Transcribe all the records exactly and omit any images they hold.

** Opening Supplied records block **

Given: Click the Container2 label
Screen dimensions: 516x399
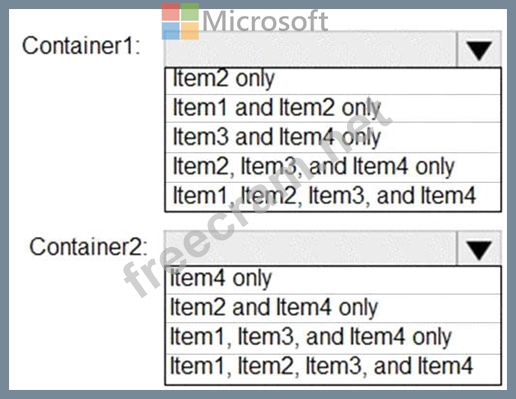Looking at the screenshot, I should click(x=88, y=247).
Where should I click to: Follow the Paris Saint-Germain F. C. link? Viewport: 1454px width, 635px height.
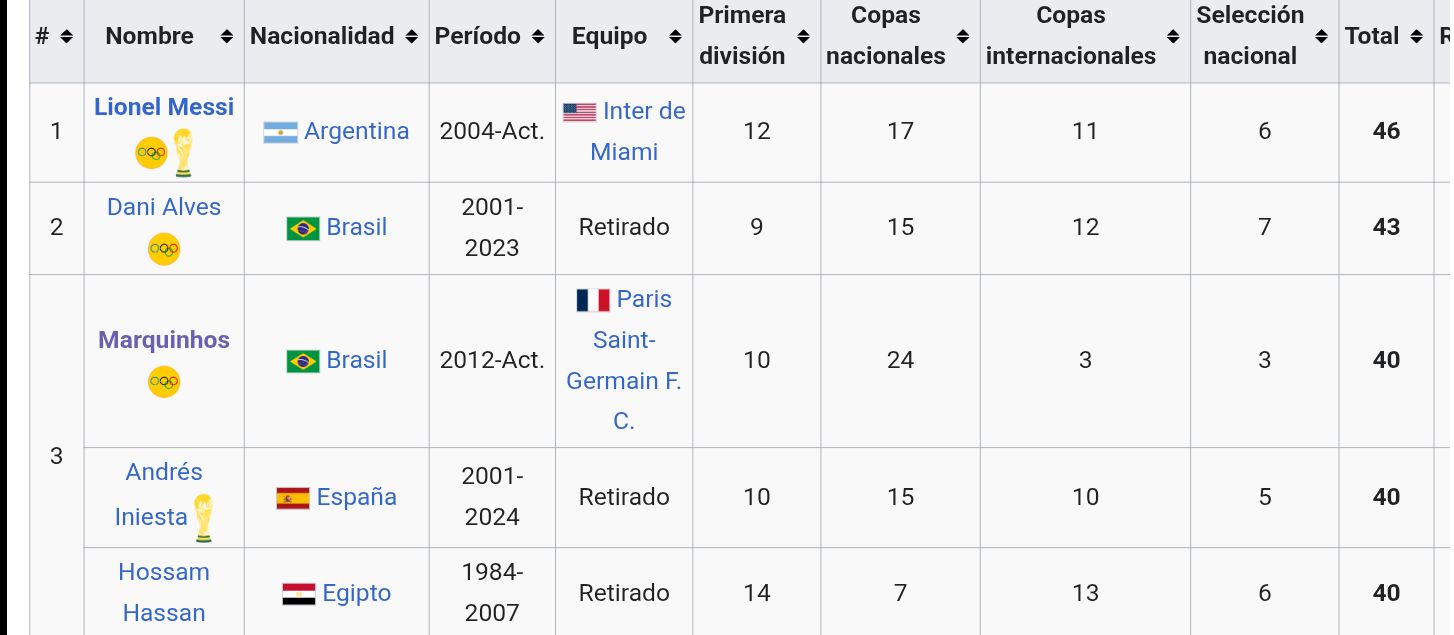click(624, 360)
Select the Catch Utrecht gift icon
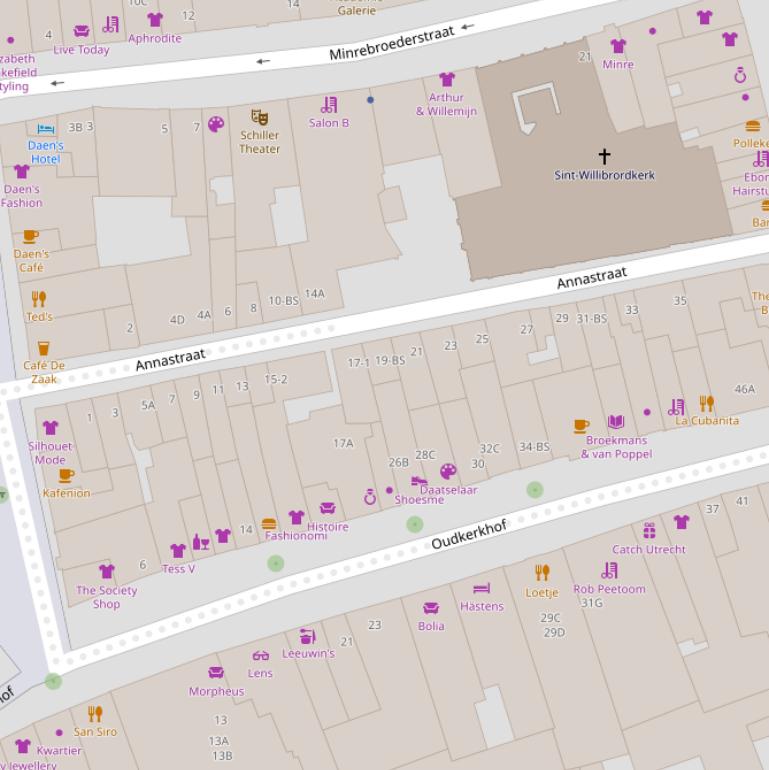 [x=649, y=531]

** Closing Supplied records block **

Solution:
Given: Click the Container2 label
Screen dimensions: 516x399
Looking at the screenshot, I should click(x=88, y=247).
Where should I click to: Follow the Paris Saint-Germain F. C. link? Viewport: 1454px width, 635px height.
click(624, 360)
Select the Catch Utrecht gift icon
 [x=649, y=531]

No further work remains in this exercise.